Finally…finally, for the first time in my life I am on a regular gym schedule. It feels good. Now if I can just continue to eat and exercise the way I’m supposed to, I should be where I want to be by the time our trip to the Bahamas rolls around.
So this time at the gym is proving itself to be a great killer of many birds with one stone. I catch up with a co-worker on the treadmill, watch terrible primetime TV, people watch, and, oh yeah, get a work out in as well. Why I didn’t pick up on all the multi-tasking glory of the gym sooner, I do not know.
Okay, the people watching. Oy. You have your regular gym attendees. You know them by what they are wearing, what they are doing, and after a while just by facial recognition. I can pick out most people who are in the same area of the gym as me on the days that I go.
New people sorta stick out. A few weeks ago there was a straggler from a Zumba class that wandered over to the treadmills. The way you know they’re from Zumba — brightly colored clothing (usually teal or lime green official Zumba wear), sometimes jangly belly-dancing inspired garb tied around the hips, and the dancing. You heard me right. Dancing. On the treadmill. Go on with your bad self cause I sure don’t have the coordination to keep up with the treadmill and get my groove on.
Not that I “get my groove on” that regularly anyway.
Zumba lady just kept on dancing and it was really, really distracting. The worst part? She was forcing her son, who appeared to be 10-12, to walk on the treadmill next to her. I don’t know about him, but if that was me I would be begging my mom to stop.
New people wearing jeans at the gym really stick out. Such was the case last night when I grabbed one of 2 treadmills that were available in the equipment room. Clearly, there was no one on it, no valuables left there, and no one said anything to me when I stepped up to use it, but their behavior and dirty looks after I did so led me to believe that maybe I had taken the treadmill that one of their family members had been on.
It was an entire denim-wearing family. Three on one side of me, one on the other. I was working up to my normal incline and pace when I noticed something odd. The girl on my right just kept staring at me. I’m not confrontational so I kept on walking, trying to look like I was really absorbed in what I was watching on the TV on my machine (switching between The Biggest Loser and Dancing With the Stars…not much on Tuesday nights). I do intervals with my speed and incline, so I’m switching things up a lot. What I saw out of the corner of my eye was that, not only was my treadmill neighbor staring, but every time I would speed up or slow down she would do the same. Going from a 4% incline up to a 10% and then onto a 12%? She was right there with me.

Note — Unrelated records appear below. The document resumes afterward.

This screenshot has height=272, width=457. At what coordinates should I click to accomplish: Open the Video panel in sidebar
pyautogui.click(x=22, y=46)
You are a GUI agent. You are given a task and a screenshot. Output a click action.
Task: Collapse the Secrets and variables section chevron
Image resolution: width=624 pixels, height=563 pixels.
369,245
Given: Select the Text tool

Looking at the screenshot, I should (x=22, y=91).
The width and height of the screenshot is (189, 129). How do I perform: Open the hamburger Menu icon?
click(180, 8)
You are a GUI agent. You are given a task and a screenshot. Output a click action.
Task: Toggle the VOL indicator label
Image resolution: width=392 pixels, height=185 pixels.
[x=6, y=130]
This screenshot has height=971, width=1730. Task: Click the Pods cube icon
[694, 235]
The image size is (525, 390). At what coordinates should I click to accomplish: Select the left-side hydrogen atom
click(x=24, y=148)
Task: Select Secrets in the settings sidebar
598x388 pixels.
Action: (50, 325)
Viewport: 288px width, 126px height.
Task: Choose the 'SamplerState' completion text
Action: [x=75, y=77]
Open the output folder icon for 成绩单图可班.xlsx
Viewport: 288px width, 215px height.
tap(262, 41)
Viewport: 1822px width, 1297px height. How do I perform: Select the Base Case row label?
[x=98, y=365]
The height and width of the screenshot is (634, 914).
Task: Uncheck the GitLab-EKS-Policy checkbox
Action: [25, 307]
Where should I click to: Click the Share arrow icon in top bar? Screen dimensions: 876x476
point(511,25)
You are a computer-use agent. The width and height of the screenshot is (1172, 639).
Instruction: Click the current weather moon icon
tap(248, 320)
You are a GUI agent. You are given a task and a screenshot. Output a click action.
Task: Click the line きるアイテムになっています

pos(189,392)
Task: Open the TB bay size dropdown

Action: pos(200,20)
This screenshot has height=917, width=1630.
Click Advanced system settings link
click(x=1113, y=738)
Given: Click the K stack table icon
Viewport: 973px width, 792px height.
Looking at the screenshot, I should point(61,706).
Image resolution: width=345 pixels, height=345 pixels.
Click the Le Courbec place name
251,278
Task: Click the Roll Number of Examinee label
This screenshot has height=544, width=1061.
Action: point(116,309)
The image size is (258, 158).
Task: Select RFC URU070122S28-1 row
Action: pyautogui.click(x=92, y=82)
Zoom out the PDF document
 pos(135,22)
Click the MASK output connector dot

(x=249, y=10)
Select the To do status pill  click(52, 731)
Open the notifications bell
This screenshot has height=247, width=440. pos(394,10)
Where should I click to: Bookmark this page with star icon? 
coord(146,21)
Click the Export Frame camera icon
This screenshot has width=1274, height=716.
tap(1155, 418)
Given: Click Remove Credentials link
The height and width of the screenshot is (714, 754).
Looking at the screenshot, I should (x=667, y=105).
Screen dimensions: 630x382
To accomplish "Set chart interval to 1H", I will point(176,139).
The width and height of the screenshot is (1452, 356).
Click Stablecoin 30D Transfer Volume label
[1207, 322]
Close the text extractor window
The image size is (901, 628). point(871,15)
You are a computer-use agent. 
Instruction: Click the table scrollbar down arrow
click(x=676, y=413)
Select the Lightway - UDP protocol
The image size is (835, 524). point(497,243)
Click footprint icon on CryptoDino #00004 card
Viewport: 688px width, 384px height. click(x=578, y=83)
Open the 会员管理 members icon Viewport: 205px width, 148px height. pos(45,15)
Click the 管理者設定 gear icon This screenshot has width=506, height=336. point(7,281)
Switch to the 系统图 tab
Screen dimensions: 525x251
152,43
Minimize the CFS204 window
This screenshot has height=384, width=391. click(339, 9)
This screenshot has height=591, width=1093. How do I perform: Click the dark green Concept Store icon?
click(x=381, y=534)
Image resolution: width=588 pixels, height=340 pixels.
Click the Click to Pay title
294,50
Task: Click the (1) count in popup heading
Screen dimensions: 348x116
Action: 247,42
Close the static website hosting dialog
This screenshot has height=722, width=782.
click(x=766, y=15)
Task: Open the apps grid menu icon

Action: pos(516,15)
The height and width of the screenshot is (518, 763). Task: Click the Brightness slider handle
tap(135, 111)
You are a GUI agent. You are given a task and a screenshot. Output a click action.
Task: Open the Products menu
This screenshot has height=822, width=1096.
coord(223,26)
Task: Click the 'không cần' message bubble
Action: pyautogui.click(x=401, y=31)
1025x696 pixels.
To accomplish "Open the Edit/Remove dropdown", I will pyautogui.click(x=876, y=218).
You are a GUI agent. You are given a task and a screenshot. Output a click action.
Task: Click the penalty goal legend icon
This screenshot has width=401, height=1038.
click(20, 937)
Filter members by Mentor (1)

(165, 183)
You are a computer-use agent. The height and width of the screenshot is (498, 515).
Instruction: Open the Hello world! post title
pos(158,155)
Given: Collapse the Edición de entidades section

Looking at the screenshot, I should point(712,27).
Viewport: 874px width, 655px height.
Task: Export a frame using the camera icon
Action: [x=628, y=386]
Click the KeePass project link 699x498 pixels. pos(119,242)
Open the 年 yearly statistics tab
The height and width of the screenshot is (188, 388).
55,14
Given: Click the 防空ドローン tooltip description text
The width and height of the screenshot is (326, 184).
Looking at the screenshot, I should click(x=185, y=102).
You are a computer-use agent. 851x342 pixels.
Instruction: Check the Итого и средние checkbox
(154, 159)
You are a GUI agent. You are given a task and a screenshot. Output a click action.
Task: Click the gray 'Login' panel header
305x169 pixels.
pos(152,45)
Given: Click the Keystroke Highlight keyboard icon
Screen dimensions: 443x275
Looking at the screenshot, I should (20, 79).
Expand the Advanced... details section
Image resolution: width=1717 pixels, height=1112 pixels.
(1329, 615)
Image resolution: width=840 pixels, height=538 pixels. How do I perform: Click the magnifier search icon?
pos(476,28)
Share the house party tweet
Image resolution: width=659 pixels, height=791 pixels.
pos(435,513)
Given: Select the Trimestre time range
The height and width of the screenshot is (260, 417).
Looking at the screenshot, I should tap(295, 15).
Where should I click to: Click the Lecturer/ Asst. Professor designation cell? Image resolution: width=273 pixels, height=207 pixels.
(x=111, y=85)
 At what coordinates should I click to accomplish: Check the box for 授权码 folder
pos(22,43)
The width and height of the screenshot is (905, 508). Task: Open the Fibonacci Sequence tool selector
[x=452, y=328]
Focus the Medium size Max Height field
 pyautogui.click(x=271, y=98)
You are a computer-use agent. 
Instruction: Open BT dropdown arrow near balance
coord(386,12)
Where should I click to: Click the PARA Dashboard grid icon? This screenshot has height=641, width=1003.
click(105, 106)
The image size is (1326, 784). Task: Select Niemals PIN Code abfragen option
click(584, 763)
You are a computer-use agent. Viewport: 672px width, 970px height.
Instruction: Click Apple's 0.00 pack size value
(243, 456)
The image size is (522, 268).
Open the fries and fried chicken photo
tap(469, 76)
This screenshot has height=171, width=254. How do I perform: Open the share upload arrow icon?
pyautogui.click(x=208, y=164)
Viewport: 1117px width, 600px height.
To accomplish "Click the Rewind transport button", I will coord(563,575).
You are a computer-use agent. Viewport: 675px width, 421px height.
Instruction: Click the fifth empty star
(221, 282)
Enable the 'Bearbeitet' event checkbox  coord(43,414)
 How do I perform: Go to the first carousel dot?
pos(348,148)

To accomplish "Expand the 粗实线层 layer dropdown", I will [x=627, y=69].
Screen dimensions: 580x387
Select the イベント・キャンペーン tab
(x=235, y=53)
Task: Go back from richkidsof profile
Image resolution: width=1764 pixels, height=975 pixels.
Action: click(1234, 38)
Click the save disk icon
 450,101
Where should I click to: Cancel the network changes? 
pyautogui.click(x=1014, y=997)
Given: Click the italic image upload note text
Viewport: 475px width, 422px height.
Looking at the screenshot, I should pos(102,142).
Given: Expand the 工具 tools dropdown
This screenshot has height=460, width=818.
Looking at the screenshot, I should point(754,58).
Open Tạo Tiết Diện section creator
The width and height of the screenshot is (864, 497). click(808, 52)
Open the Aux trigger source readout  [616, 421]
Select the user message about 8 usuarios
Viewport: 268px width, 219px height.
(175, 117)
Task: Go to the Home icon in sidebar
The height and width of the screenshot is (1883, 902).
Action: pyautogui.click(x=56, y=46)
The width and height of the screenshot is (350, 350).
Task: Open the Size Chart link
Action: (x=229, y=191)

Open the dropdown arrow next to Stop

Now, that’s all fine and dandy and I understand what it’s like to be new at the gym. You want to make sure you’re doing things correctly and the whole experience can be very intimidating. It was for me. But the girl just kept laying on the stink eye. I would joke and say that maybe she was trying to follow my regimen because she admired my physique but that is such a JOKE that it ceases to convey any humor whatsoever.